The Stephenville Dymond International Airport, purchased last summer by an entrepreneur promising to build giant futuristic drones and create hundreds of jobs, is in talks with the town council to slash a hefty tax bill.
The Ottawa-based Dymond Group, owner of the western Newfoundland airport since last August, hopes to pay the Town of Stephenville a grant in lieu of taxes — a payment that would be a fraction of the yearly tax revenues that have been touted by Stephenville Mayor Tom Rose.
In 2022 and early 2023 — while the deal remained up in the air — Rose indicated on several occasions that the town would receive about a quarter of a million dollars a year in tax once the airport was sold.
However, in an interview last week with Radio-Canada, Rose said, "Normally, with big infrastructure like ports and airports, instead of getting a full tax regime, you tend to get a grant in lieu of taxes."
Rose said the payment in lieu of taxes will likely be between $50,000 and $100,000 a year. He added that similar agreements are in place with other airports in the province. Negotiations are scheduled for later this month, he said.
Stephenville Dymond International Airport CEO Lew Short said the airport has made a proposal to the town but wouldn't provide further details.
Tax break would help upgrade airport, says CEO
"I think a lot of people have a misunderstanding of that whole process," Short said. "We're basically requesting a tax break. So that tax break enables us to put more into the infrastructure because we are improving the infrastructure of the airport."
How long would the tax break last? Short said that's up to the town.
Rose said the grant would be renegotiated over time.
"When a company's coming in to say, 'We're going to outlay this capital, we got to grow the airport, we got to attract the airlines,' we got to get things moving."
Stephenville Mayor Tom Rose says talks are underway to allow the new owners of the airport to pay a grant in lieu of taxes to the town. (Patrick Butler/Radio-Canada)
The mayor cited Deer Lake as a precedent for such an arrangement, saying council there receives a grant of only $50,000 per year.

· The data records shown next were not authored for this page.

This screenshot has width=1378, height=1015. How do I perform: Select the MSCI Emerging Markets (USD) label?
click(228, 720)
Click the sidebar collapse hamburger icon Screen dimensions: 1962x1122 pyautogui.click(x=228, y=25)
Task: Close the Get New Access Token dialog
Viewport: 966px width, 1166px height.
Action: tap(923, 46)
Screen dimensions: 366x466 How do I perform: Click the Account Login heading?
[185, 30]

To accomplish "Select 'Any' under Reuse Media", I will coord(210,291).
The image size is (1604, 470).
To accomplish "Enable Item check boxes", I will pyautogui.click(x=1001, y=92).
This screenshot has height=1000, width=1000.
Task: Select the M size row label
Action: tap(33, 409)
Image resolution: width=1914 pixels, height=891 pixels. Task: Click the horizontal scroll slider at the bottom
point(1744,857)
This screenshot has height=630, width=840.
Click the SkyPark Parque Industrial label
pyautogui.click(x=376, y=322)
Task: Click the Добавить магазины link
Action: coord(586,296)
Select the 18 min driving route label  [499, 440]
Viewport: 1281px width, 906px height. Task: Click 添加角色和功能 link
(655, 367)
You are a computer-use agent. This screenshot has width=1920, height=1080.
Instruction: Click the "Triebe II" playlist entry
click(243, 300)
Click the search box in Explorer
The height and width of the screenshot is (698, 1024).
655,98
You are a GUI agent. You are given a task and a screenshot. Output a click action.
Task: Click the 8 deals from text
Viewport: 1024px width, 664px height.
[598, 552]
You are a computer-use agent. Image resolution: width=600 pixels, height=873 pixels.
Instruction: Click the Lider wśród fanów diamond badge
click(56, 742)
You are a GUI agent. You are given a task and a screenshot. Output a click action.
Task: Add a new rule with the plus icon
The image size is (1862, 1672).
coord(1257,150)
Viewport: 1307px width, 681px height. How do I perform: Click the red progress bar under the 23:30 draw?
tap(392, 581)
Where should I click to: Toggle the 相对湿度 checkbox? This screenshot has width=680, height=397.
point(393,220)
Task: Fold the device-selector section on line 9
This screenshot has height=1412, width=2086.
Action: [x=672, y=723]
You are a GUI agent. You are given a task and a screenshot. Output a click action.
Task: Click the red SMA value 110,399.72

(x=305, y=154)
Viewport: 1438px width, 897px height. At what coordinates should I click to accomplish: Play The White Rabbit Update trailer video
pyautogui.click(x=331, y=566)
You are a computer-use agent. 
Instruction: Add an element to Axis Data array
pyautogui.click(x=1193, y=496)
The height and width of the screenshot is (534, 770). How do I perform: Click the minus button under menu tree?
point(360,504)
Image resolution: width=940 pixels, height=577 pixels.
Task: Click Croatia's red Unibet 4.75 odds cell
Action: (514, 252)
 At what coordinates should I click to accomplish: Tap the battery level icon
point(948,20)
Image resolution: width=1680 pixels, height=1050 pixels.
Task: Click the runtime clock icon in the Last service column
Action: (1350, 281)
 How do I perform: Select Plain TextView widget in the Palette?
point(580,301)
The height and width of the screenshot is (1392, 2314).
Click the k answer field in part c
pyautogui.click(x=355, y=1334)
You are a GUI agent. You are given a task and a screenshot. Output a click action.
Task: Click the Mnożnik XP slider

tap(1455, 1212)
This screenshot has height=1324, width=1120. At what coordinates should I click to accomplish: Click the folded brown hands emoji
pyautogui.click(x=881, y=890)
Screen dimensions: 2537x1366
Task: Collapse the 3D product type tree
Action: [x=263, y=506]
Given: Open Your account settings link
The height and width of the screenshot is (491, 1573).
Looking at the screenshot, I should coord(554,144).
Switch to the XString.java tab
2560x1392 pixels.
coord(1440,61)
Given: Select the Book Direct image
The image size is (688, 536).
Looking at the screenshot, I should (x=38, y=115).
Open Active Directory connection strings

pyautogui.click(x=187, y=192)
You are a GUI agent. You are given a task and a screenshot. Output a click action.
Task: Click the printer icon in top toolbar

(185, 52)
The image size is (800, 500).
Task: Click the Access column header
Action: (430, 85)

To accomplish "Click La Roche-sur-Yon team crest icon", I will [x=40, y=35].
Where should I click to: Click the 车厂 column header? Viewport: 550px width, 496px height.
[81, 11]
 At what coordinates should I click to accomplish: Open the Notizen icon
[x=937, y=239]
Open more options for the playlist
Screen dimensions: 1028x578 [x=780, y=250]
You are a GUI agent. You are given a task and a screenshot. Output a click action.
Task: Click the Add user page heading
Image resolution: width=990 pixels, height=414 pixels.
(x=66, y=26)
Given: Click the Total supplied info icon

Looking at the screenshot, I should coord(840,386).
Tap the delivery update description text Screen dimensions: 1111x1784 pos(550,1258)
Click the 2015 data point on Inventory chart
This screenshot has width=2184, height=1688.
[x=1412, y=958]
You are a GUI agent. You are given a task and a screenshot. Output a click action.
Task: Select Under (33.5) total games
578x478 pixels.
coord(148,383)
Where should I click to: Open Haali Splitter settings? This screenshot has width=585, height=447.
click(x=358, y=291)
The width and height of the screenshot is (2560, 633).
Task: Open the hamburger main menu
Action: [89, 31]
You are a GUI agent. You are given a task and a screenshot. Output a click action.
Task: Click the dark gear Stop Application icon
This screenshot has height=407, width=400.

Rose said the council will vote publicly on any deal.
Stephenville has struggled to retain scheduled commercial flights for years, with no airlines currently providing regular service. The town council has funnelled significant tax dollars to the airport in the past — before the new owners took over — to keep the operation on life support.
Short said about 15 people currently work at the airport, clearing the runways and maintaining the building for the few medical and private flights that land at the sleepy facility. Inside the terminal, former car rental counters have been transformed into a showcase for local taxidermy.
Short said lighting upgrades are underway at the airport and that once Dymond took possession, all employees received a $10-per-hour pay raise.
Scheduled passenger flights by the end of the year?
Last month, the new owners said scheduled passenger flights will return to the airport by the end of 2024. Short said discussions are happening with airlines but wouldn't provide further details.
Dymond has promised to build a state-of-the-art production facility where his company will fabricate 25-metre-long drones. He has also promised hundreds of jobs and hundreds of millions in investments, using private-sector cash.
Short said he didn't want to comment on the plan for drone production.
Lew Short, CEO of the Stephenville Dymond International Airport, says the airport has made a proposal to the town but wouldn't provide further details. (Patrick Butler/Radio-Canada)
"My focus today is trying to get this airport running and I haven't really had those discussions with Mr. Dymond," he said. "My focus here is let's get this place ready to receive traffic and scheduled flights and let's move forward."
Rose told Radio-Canada last week that Stephenville's former paper mill, closed by Abitibi Consolidated in 2005, also paid a grant in lieu of taxes and that World Energy GH2's wind-to-hydrogen-to-ammonia project would be granted similar tax relief.
"When World Energy gets the hydrogen plant up and running and they start shipping ammonia, start making money, we will negotiate a grant in lieu of taxes with World Energy on the port and hydrogen plant, just like we would do at the airport," Rose said.